A liminar de reintegração de posse foi concedida em regime de urgência, com a determinação de multa de R$ 5 mil por pessoa por cada hora que os manifestantes permanecerem no local, segundo informações do Jornal Nacional.
De acordo com
reportagem da Folha de S.Paulo, "o MST alega que a fazenda faz parte do patrimônio do governo do estado, mas teria sido grilada pela Aracruz Celulose, empresa adquirida pela Suzano em 2018".
Até o momento, segundo a PM, não houve registro de ocorrências policiais nas ocupações. Segundo o diretor estadual do MST, Rodrigo Gonçalves, o grupo pretende permanecer nas áreas.
A secretaria de Estado de Direitos Humanos informou, por nota, que nenhum representante do movimento fez contato com o governo e disse ainda que coordena uma mesa de solução de conflitos fundiários e que está à disposição para dialogar com as partes envolvidas.
A reportagem de A Gazeta também procurou o governo estadual para obter informações sobre a origem dos territórios, mas não obteve retorno quanto a esse questionamento.
A Suzano foi procurada pela reportagem.
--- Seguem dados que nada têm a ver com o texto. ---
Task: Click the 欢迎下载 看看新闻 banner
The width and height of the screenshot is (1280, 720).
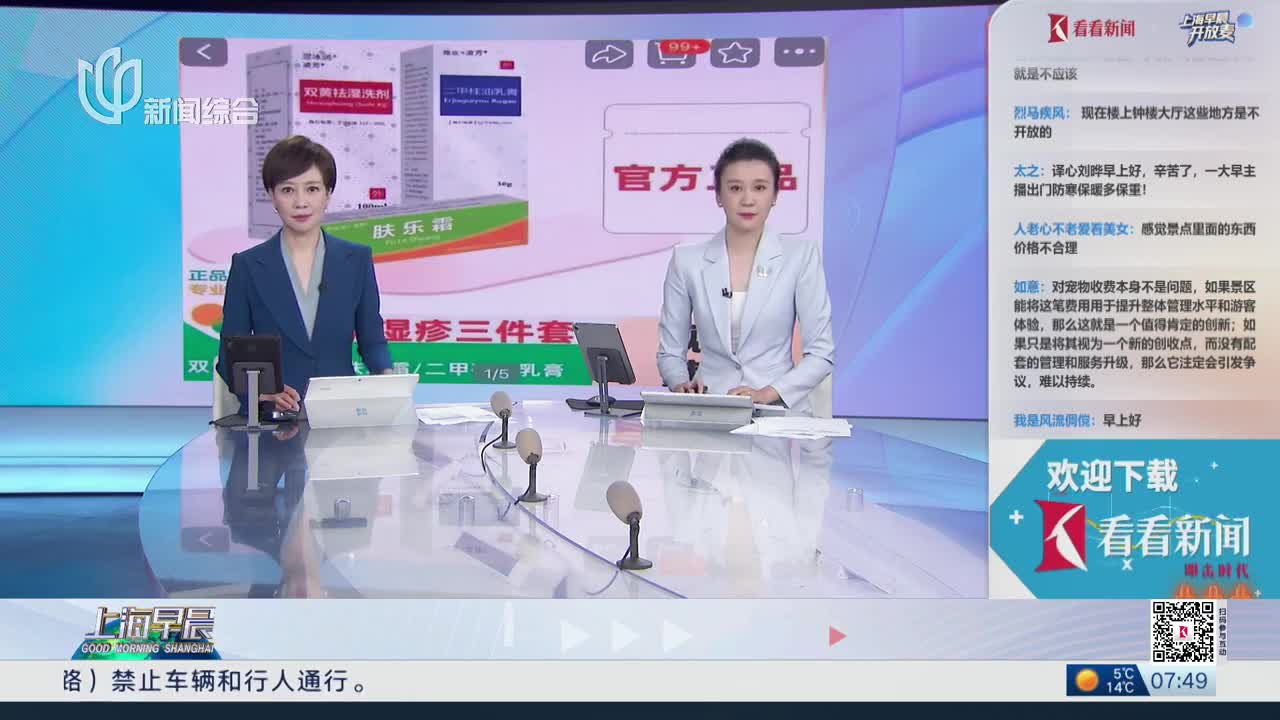Action: (1134, 520)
Em nota, a empresa informou que aguarda o cumprimento da decisão judicial.
A força tarefa da Polícia Militar acompanhou, na tarde desta terça-feira (18), a Oficial de Justiça que entregou a ordem judicial aos manifestantes.
A decisão determina que as áreas sejam desocupadas e, segundo apuração do repórter Cristian Miranda da TV Gazeta Norte, os integrantes do MST têm até 24 horas para saírem do local.
Mesmo com a intimação entregue e a presença da PM no local, as famílias afirmaram que vão continuar com a ocupação.
De acordo com a Polícia Militar, o procedimento adotado pela corporação é garantir a segurança do local e evitar possíveis confrontos.